The expected answer is every line from the material below that has the word "computer".

• The records:
Start of Block

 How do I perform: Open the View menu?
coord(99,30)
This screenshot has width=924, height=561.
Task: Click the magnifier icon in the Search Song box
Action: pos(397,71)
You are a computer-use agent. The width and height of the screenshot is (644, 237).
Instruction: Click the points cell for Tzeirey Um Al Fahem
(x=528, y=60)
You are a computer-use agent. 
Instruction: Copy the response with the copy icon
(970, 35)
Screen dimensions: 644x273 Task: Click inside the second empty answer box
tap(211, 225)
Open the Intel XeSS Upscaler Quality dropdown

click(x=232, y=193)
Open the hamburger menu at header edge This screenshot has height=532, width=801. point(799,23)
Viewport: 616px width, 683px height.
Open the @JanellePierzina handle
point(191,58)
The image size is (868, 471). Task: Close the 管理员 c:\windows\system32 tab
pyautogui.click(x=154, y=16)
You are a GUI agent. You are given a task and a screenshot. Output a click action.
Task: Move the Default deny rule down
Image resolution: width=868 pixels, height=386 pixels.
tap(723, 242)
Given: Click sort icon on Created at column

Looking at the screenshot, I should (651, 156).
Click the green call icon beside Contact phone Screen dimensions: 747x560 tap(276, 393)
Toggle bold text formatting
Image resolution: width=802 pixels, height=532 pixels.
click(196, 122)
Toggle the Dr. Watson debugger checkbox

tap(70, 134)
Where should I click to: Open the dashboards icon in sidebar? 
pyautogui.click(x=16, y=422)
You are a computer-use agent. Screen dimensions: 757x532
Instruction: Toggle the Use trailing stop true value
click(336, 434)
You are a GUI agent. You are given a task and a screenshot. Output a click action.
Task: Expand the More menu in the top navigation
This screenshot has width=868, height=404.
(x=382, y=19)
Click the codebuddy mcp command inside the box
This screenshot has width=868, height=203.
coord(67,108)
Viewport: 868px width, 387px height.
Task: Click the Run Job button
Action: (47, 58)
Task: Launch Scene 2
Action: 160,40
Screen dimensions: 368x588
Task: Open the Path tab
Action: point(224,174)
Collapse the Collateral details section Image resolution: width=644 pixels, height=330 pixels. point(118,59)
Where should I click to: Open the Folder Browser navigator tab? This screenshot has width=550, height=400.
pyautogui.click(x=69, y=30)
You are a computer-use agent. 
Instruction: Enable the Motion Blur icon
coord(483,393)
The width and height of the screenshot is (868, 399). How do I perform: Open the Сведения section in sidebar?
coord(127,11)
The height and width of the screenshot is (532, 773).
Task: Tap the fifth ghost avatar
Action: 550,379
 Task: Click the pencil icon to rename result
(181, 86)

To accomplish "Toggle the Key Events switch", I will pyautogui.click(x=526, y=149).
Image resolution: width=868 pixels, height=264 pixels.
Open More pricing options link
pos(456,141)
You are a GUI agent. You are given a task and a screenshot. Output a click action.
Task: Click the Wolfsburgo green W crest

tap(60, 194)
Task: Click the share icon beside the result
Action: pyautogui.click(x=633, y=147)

End of Block

• Task output:
You are a computer-use agent. The width and height of the screenshot is (644, 237).
You are a computer-use agent. 
You are a computer-use agent. Screen dimensions: 757x532
You are a computer-use agent. 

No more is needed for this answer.